Un errore che si commette spesso è quello di pensare alla cura soprattutto in senso tecnico, cioè quella farmacologica e data dall’innovazione tecnologica. Si tralascia troppo spesso il fattore umano, quello che può ridare al malato, anche in condizioni estreme, una motivazione per continuare a vivere. Ma se anche questo tentativo fallisce, azioni quali la respirazione e l’alimentazione forzate diventano concetti vicini alla definizione di accanimento terapeutico. In questo senso, sono proprio le parole della moglie di Welby a fornire uno spunto di riflessione.
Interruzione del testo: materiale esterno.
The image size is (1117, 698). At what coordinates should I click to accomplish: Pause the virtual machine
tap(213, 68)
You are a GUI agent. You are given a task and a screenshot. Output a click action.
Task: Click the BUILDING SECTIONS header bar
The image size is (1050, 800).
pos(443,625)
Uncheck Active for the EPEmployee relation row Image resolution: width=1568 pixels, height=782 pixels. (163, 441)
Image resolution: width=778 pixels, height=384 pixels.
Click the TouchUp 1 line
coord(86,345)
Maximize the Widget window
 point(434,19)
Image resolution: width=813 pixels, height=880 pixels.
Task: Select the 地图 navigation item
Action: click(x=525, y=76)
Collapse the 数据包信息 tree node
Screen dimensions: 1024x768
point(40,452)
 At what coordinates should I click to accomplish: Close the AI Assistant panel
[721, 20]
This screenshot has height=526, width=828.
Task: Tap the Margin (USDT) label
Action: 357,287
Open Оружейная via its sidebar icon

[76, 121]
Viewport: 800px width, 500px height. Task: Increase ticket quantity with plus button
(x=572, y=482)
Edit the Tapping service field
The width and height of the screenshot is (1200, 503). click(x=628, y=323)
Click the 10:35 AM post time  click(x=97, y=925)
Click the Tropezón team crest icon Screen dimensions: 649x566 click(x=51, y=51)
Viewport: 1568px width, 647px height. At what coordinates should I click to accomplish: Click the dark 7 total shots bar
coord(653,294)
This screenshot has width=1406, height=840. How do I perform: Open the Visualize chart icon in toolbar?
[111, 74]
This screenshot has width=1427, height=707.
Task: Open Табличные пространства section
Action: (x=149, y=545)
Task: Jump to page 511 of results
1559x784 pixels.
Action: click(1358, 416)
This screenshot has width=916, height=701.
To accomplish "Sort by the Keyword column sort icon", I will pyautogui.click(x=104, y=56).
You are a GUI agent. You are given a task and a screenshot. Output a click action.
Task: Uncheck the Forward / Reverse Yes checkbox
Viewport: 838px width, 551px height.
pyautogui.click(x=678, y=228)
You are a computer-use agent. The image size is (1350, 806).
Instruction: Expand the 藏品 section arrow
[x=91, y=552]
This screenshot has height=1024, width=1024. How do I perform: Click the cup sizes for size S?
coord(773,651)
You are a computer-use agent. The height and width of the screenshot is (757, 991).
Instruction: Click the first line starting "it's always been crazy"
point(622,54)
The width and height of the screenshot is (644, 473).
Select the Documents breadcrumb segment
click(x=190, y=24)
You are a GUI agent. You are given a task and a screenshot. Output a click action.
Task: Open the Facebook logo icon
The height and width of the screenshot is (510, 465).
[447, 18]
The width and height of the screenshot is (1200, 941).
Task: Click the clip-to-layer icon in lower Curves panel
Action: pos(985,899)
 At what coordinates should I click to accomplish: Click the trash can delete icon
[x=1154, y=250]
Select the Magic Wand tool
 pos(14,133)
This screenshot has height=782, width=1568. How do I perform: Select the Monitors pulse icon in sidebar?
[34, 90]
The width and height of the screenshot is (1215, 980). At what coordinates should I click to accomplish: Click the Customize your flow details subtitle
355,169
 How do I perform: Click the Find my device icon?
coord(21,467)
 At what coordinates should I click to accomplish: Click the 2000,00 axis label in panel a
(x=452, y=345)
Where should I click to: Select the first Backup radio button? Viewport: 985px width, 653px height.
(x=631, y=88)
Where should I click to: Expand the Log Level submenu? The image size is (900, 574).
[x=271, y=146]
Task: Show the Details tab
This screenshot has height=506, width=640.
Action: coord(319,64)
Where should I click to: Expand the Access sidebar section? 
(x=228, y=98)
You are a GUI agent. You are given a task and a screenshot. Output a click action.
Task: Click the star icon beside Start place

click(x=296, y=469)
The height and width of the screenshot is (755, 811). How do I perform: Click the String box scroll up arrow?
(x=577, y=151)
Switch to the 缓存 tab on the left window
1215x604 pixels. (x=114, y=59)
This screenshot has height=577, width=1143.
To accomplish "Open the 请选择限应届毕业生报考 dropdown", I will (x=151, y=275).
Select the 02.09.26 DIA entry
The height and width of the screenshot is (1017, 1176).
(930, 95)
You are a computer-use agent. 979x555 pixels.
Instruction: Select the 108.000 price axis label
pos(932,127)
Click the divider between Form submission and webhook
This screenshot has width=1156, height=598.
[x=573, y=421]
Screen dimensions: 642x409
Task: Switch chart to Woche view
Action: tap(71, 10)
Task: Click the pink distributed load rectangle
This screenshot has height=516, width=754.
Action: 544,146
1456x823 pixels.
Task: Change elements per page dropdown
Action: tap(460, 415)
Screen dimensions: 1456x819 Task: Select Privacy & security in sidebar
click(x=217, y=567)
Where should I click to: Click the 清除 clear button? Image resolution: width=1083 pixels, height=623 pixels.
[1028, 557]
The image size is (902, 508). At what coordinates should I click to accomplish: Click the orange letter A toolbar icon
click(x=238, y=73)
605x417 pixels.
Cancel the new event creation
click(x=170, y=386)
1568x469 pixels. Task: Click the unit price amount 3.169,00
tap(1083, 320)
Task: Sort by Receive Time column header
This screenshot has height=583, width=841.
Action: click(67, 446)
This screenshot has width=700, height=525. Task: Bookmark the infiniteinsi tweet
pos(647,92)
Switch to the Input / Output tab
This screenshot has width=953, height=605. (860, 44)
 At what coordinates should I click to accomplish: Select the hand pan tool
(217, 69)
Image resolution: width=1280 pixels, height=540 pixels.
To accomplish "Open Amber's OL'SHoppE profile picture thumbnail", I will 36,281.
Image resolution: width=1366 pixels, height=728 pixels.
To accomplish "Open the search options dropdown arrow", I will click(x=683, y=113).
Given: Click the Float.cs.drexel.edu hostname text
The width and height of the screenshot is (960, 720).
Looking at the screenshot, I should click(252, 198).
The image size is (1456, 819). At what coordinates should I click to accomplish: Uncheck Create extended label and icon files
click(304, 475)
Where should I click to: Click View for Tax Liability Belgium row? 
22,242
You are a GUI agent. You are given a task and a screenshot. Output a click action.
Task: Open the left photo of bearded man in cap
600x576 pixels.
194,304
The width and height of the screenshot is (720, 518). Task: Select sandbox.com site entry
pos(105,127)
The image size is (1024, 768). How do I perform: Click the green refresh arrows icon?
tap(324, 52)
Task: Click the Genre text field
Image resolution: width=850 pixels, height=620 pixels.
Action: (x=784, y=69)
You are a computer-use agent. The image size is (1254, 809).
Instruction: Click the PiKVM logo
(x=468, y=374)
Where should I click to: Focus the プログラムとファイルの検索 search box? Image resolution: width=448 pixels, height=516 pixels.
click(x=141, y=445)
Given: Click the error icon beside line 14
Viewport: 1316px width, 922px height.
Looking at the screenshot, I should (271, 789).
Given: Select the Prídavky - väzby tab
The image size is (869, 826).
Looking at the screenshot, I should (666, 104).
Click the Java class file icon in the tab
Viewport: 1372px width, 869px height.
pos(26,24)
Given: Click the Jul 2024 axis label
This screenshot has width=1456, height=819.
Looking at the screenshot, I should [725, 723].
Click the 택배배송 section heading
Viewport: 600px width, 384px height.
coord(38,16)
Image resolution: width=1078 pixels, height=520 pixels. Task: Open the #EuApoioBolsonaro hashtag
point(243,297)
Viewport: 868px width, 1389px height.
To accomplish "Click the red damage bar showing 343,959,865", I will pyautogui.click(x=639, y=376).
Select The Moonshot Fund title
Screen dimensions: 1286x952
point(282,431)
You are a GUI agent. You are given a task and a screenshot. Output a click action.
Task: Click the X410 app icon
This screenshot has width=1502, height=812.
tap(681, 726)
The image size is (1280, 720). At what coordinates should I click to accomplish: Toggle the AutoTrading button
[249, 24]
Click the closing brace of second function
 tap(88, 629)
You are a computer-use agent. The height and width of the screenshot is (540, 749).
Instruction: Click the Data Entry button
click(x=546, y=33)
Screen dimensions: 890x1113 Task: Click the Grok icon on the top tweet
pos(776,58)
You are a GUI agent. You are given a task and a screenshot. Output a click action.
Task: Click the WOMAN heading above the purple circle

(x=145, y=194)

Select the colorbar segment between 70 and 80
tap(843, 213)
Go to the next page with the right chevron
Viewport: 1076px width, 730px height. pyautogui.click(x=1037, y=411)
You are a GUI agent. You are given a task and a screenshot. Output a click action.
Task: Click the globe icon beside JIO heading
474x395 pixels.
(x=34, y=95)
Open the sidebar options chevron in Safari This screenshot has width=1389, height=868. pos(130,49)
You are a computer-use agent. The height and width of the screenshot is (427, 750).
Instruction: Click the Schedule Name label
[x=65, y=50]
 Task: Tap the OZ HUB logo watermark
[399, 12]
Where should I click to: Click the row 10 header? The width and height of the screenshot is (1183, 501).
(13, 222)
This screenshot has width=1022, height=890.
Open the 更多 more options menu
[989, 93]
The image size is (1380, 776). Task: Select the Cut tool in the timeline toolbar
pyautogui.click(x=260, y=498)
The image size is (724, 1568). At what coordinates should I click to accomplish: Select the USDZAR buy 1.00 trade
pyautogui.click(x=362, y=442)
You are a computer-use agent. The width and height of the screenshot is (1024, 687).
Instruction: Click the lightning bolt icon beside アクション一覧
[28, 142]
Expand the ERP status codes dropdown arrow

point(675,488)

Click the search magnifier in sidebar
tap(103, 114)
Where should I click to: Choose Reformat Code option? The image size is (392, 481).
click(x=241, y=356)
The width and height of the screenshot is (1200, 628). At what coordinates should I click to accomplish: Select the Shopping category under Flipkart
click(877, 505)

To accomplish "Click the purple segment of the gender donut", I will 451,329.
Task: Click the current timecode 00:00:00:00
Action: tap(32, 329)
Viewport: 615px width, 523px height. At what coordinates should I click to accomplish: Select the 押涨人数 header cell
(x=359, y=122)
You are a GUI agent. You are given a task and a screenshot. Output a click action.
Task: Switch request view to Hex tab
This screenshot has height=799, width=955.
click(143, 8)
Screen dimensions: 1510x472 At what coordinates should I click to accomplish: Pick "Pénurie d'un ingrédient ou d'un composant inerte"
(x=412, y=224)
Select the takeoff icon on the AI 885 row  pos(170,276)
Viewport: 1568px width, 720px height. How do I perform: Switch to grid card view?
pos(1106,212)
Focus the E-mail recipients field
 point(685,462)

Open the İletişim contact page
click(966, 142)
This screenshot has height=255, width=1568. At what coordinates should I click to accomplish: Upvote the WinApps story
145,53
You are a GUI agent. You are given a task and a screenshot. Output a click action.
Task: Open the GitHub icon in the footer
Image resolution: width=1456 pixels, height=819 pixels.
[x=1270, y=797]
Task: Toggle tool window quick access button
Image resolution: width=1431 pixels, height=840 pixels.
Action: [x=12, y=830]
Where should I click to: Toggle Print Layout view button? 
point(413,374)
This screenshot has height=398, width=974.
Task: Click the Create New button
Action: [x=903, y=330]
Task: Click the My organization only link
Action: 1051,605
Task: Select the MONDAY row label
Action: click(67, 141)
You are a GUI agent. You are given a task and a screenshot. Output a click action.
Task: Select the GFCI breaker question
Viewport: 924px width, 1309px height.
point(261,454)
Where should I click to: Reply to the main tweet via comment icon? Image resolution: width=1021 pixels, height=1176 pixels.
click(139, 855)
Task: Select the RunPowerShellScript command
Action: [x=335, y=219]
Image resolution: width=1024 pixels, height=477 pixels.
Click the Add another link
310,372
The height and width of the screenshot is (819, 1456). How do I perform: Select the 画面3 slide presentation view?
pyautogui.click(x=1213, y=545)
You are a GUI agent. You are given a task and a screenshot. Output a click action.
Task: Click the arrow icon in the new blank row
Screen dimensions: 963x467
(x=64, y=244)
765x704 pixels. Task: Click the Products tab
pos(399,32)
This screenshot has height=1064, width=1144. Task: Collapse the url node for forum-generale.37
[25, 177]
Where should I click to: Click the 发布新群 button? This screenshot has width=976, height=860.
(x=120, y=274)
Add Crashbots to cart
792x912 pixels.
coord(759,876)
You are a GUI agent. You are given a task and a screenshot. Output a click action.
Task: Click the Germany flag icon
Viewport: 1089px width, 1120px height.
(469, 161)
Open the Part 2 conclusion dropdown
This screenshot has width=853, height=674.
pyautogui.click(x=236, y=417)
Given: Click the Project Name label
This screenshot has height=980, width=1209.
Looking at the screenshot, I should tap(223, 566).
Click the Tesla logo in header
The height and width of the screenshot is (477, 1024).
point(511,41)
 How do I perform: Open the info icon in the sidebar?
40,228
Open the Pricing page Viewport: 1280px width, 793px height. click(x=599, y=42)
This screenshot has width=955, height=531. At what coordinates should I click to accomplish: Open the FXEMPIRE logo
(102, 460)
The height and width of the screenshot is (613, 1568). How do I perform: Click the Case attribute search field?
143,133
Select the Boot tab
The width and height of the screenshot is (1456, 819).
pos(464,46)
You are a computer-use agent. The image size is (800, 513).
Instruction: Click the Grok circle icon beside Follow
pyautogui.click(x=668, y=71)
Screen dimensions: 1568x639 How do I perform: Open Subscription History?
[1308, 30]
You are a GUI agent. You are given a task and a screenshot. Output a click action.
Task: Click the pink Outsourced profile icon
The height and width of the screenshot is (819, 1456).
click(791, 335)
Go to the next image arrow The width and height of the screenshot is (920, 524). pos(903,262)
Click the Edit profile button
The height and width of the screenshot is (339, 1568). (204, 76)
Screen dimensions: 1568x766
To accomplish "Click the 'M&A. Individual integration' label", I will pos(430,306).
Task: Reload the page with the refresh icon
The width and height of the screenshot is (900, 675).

Mina Welby non è una persona che propone soluzioni pronte o risposte sbrigative. Proprio la sua storia l’ha avvicinata alla complessità del problema e dunque le sue parole sono sempre ponderate e dense di umanità. Vi lasciamo con le sue considerazioni, prese da un’intervista rilasciata a Vita nel 2007: «Per queste persone cercherei di capire se c’è ancora una possibilità per farli vivere, per coinvolgerli in un’attività, per garantirgli l’assistenza, la qualità della vita. Ma la cosa più importante è l’affetto, che fa tutto. Perché le tecnologie possono essere sofisticate quanto vuoi, ma se non c’è l’amore, il calore, la spinta complice di qualcuno che ti aiuta, non si può fare nulla. Questo vale anche per chi fa assistenza domiciliare: a volte non curano la relazione personale, ma è importante, perché per molti malati quelle sono le uniche persone che vedono. A noi, dopo mia cognata, la persona che ci è stata più vicina è stata una nostra assistente, Josephine, una signora che viene da Santo Domingo. Un pochino ha riconciliato mio marito con la vita. Per questo dico che mio marito non voleva morire, era solo stanco, stremato: non c’erano più muscoli, non c’era più nessuna terapia da fare. Mi sembra giusto esigere la garanzia della presa in carico, però ci sono anche persone che dopo una trafila di anni di cure e di sofferenza arrivano allo stremo, alla fine di tutto. Penso che regolamentare l’eutanasia darebbe loro una sicurezza: in caso estremo, quando non ci sarà più niente da fare, sono sicuri che non soffriranno».